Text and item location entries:
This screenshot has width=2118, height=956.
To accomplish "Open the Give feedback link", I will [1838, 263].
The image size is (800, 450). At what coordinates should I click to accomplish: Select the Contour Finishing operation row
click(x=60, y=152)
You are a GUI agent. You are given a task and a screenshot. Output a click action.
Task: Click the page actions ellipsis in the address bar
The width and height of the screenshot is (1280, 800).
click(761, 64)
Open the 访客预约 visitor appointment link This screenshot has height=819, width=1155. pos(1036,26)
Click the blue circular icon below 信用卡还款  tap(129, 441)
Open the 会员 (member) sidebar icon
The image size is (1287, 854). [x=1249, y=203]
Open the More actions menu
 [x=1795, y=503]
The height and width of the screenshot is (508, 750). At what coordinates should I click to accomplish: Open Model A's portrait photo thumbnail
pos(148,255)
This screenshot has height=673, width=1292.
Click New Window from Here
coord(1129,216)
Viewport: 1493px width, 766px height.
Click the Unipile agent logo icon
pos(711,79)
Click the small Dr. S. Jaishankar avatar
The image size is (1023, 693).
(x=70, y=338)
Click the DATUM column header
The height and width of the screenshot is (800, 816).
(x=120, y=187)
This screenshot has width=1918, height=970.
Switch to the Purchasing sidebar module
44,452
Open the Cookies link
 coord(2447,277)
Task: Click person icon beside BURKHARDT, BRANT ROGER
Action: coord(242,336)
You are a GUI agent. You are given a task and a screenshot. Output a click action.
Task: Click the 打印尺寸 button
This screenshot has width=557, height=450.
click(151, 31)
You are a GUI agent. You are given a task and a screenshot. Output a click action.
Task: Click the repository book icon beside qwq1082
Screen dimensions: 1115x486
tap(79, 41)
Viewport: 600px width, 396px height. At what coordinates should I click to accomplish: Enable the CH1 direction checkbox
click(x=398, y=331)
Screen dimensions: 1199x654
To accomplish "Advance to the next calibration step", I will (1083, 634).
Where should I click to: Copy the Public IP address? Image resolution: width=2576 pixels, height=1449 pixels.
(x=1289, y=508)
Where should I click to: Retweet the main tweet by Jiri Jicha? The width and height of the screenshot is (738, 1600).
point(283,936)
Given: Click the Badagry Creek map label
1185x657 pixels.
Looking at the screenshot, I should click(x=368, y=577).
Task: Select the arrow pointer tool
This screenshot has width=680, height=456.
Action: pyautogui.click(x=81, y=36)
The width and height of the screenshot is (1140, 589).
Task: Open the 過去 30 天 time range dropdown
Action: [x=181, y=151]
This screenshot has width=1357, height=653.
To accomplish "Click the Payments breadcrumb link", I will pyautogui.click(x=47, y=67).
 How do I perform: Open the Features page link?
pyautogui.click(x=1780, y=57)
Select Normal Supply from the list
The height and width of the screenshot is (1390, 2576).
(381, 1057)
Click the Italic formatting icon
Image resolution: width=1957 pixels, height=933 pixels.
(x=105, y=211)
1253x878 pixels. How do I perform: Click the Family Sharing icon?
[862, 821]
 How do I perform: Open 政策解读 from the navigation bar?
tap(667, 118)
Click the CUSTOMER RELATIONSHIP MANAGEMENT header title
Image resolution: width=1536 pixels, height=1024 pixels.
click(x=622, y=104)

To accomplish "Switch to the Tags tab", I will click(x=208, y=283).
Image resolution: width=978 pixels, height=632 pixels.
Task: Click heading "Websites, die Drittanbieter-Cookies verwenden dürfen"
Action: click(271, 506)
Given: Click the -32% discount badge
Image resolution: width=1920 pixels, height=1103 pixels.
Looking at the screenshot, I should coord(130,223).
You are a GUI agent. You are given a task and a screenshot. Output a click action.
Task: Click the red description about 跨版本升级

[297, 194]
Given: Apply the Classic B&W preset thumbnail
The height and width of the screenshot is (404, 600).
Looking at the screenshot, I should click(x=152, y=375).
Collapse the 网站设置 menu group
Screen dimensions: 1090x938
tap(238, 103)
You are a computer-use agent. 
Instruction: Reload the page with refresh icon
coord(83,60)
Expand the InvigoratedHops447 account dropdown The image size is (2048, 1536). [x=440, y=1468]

## GIVEN REQUEST
Turn all the rows above into a JSON list of strings, one string per line, skipping any blank lines.

## ANSWER FOR THE TASK
[
  "This screenshot has width=2118, height=956.",
  "To accomplish \"Open the Give feedback link\", I will [1838, 263].",
  "The image size is (800, 450). At what coordinates should I click to accomplish: Select the Contour Finishing operation row",
  "click(x=60, y=152)",
  "You are a GUI agent. You are given a task and a screenshot. Output a click action.",
  "Task: Click the page actions ellipsis in the address bar",
  "The width and height of the screenshot is (1280, 800).",
  "click(761, 64)",
  "Open the 访客预约 visitor appointment link This screenshot has height=819, width=1155. pos(1036,26)",
  "Click the blue circular icon below 信用卡还款  tap(129, 441)",
  "Open the 会员 (member) sidebar icon",
  "The image size is (1287, 854). [x=1249, y=203]",
  "Open the More actions menu",
  " [x=1795, y=503]",
  "The height and width of the screenshot is (508, 750). At what coordinates should I click to accomplish: Open Model A's portrait photo thumbnail",
  "pos(148,255)",
  "This screenshot has height=673, width=1292.",
  "Click New Window from Here",
  "coord(1129,216)",
  "Viewport: 1493px width, 766px height.",
  "Click the Unipile agent logo icon",
  "pos(711,79)",
  "Click the small Dr. S. Jaishankar avatar",
  "The image size is (1023, 693).",
  "(x=70, y=338)",
  "Click the DATUM column header",
  "The height and width of the screenshot is (800, 816).",
  "(x=120, y=187)",
  "This screenshot has width=1918, height=970.",
  "Switch to the Purchasing sidebar module",
  "44,452",
  "Open the Cookies link",
  " coord(2447,277)",
  "Task: Click person icon beside BURKHARDT, BRANT ROGER",
  "Action: coord(242,336)",
  "You are a GUI agent. You are given a task and a screenshot. Output a click action.",
  "Task: Click the 打印尺寸 button",
  "This screenshot has width=557, height=450.",
  "click(151, 31)",
  "You are a GUI agent. You are given a task and a screenshot. Output a click action.",
  "Task: Click the repository book icon beside qwq1082",
  "Screen dimensions: 1115x486",
  "tap(79, 41)",
  "Viewport: 600px width, 396px height. At what coordinates should I click to accomplish: Enable the CH1 direction checkbox",
  "click(x=398, y=331)",
  "Screen dimensions: 1199x654",
  "To accomplish \"Advance to the next calibration step\", I will (1083, 634).",
  "Where should I click to: Copy the Public IP address? Image resolution: width=2576 pixels, height=1449 pixels.",
  "(x=1289, y=508)",
  "Where should I click to: Retweet the main tweet by Jiri Jicha? The width and height of the screenshot is (738, 1600).",
  "point(283,936)",
  "Given: Click the Badagry Creek map label",
  "1185x657 pixels.",
  "Looking at the screenshot, I should click(x=368, y=577).",
  "Task: Select the arrow pointer tool",
  "This screenshot has width=680, height=456.",
  "Action: pyautogui.click(x=81, y=36)",
  "The width and height of the screenshot is (1140, 589).",
  "Task: Open the 過去 30 天 time range dropdown",
  "Action: [x=181, y=151]",
  "This screenshot has width=1357, height=653.",
  "To accomplish \"Click the Payments breadcrumb link\", I will pyautogui.click(x=47, y=67).",
  " How do I perform: Open the Features page link?",
  "pyautogui.click(x=1780, y=57)",
  "Select Normal Supply from the list",
  "The height and width of the screenshot is (1390, 2576).",
  "(381, 1057)",
  "Click the Italic formatting icon",
  "Image resolution: width=1957 pixels, height=933 pixels.",
  "(x=105, y=211)",
  "1253x878 pixels. How do I perform: Click the Family Sharing icon?",
  "[862, 821]",
  " How do I perform: Open 政策解读 from the navigation bar?",
  "tap(667, 118)",
  "Click the CUSTOMER RELATIONSHIP MANAGEMENT header title",
  "Image resolution: width=1536 pixels, height=1024 pixels.",
  "click(x=622, y=104)",
  "To accomplish \"Switch to the Tags tab\", I will click(x=208, y=283).",
  "Image resolution: width=978 pixels, height=632 pixels.",
  "Task: Click heading \"Websites, die Drittanbieter-Cookies verwenden dürfen\"",
  "Action: click(271, 506)",
  "Given: Click the -32% discount badge",
  "Image resolution: width=1920 pixels, height=1103 pixels.",
  "Looking at the screenshot, I should coord(130,223).",
  "You are a GUI agent. You are given a task and a screenshot. Output a click action.",
  "Task: Click the red description about 跨版本升级",
  "[297, 194]",
  "Given: Apply the Classic B&W preset thumbnail",
  "The height and width of the screenshot is (404, 600).",
  "Looking at the screenshot, I should click(x=152, y=375).",
  "Collapse the 网站设置 menu group",
  "Screen dimensions: 1090x938",
  "tap(238, 103)",
  "You are a computer-use agent. ",
  "Instruction: Reload the page with refresh icon",
  "coord(83,60)",
  "Expand the InvigoratedHops447 account dropdown The image size is (2048, 1536). [x=440, y=1468]"
]